# Scad Valley Creek Brookies



## Layne Kubota (Aug 1, 2014)

Fished Scad Valley Creek this weekend, found out about the stream from the Google Earth and the Wild Trout Streams website.

Figured the water would be a little bit higher, lots of sneaking and bow and arrow casts into small pools, with only one or two fish that seemed like they would have to be trapped in, until higher water at least. They were very eager to take #12 Grasshopper patterns.










One of the bigger pools I found in the creek.










Anyone else fish small streams?


----------



## HighmtnFish (Jun 3, 2010)

Very nice, I love wasting a few hours on a small stream like that. It's more like spot and stalk hunting than fishing.


----------



## brookieguy1 (Oct 14, 2008)

Special little place you've found. I admire your dedication to giving up quantity and size for difficulty and challenge. Great little brookies!


----------



## mlob1one (Aug 29, 2014)

I love fishing the creek just 5 minutes from my house. Technical pocket water with lots of fish. Just moved here a few months ago and really excited that this stream is teaching me so much.


----------



## Layne Kubota (Aug 1, 2014)

Fishing the small streams is definitely a learning experience. Its a fun experience, even without any hook ups.


----------

**Raw data**:
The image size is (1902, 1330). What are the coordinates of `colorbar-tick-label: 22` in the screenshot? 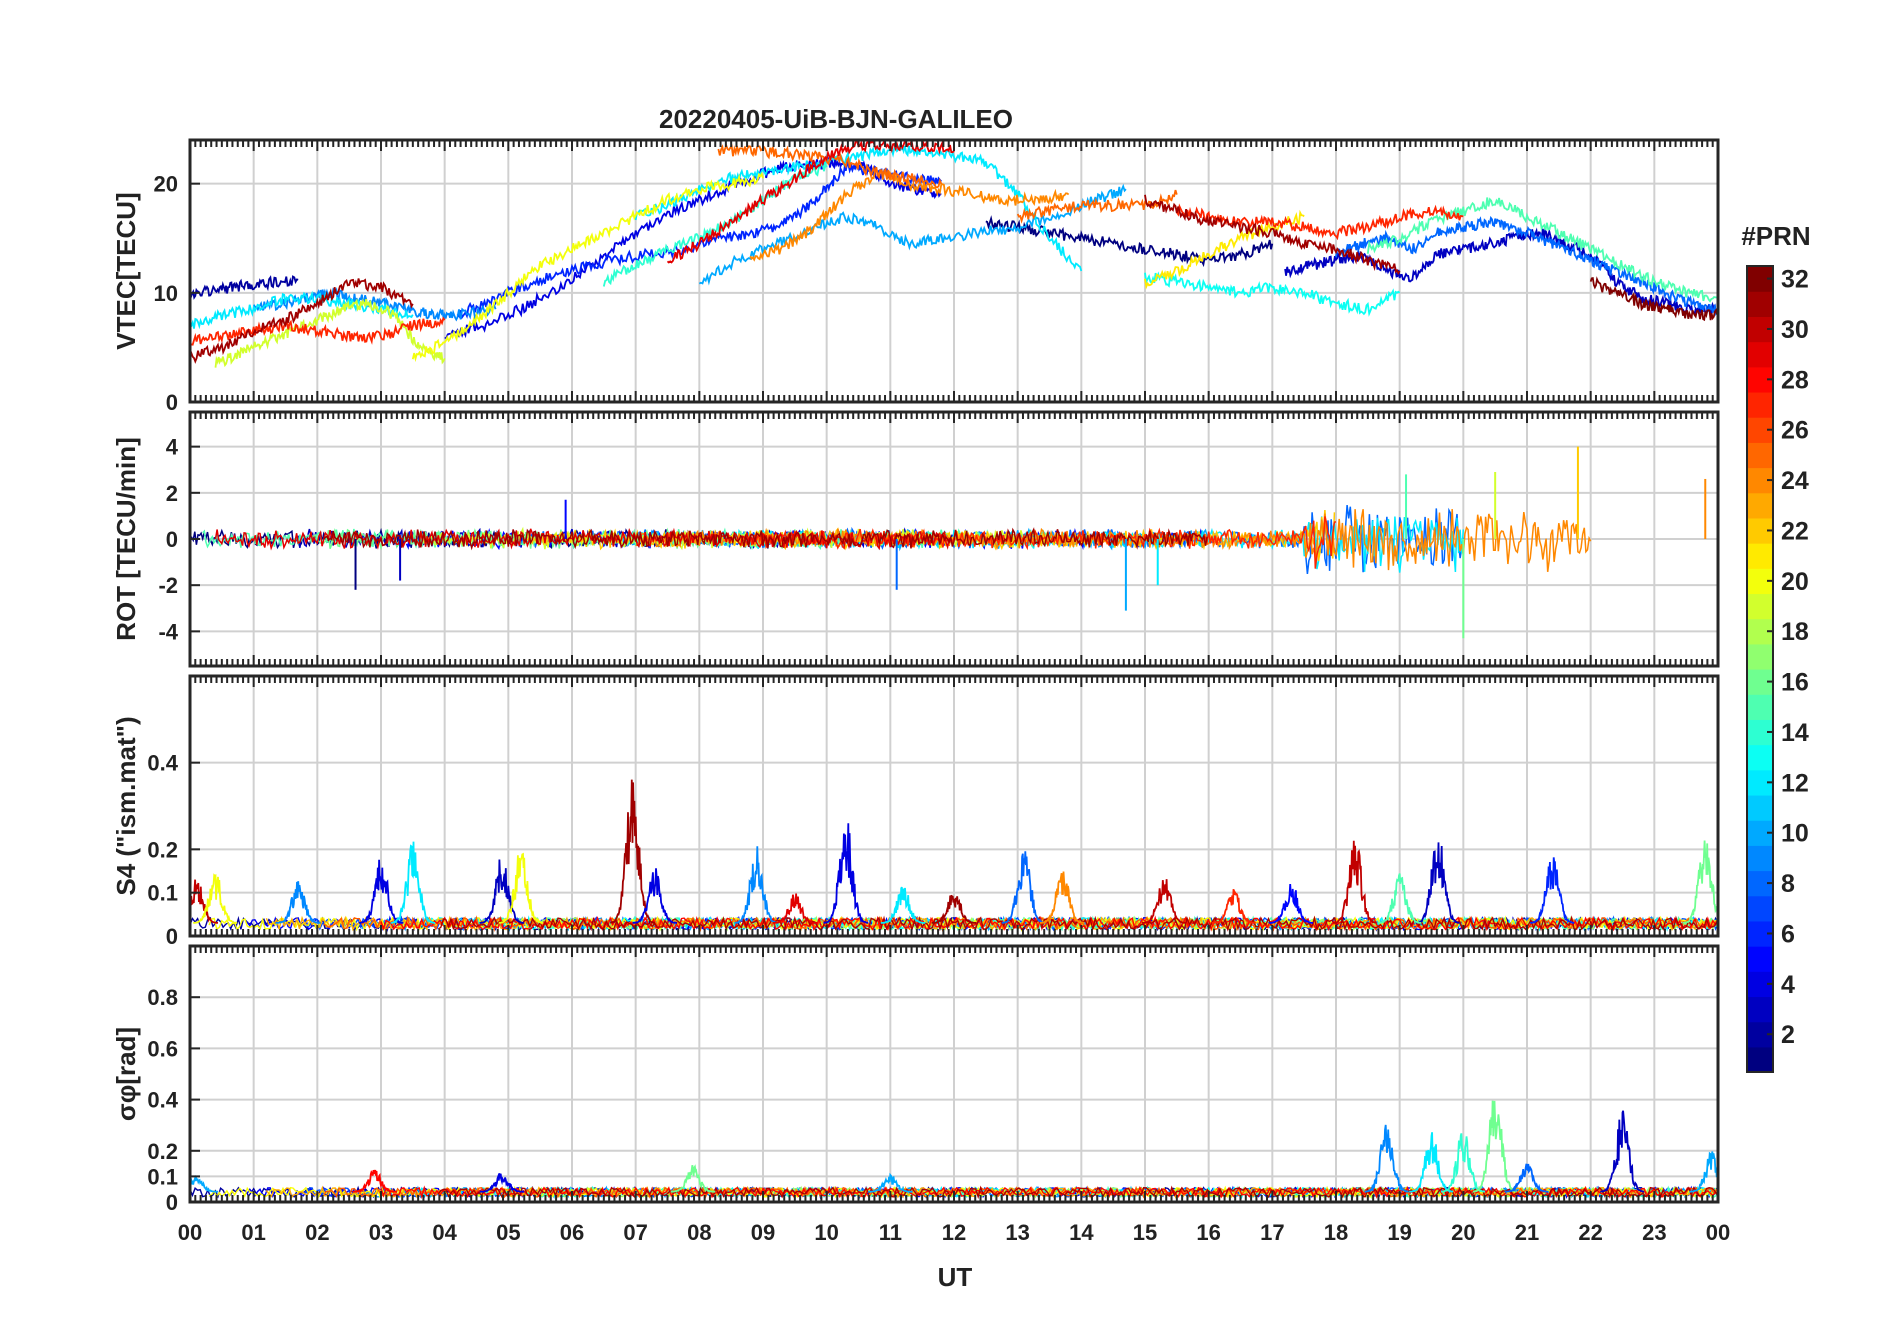 It's located at (1795, 531).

**What to produce**:
Write out the Scad Valley Creek thread from "## brookieguy1 (Oct" to "Great little brookies!", word for word. The data isn't used for anything here.

**Problem solution**:
## brookieguy1 (Oct 14, 2008)

Special little place you've found. I admire your dedication to giving up quantity and size for difficulty and challenge. Great little brookies!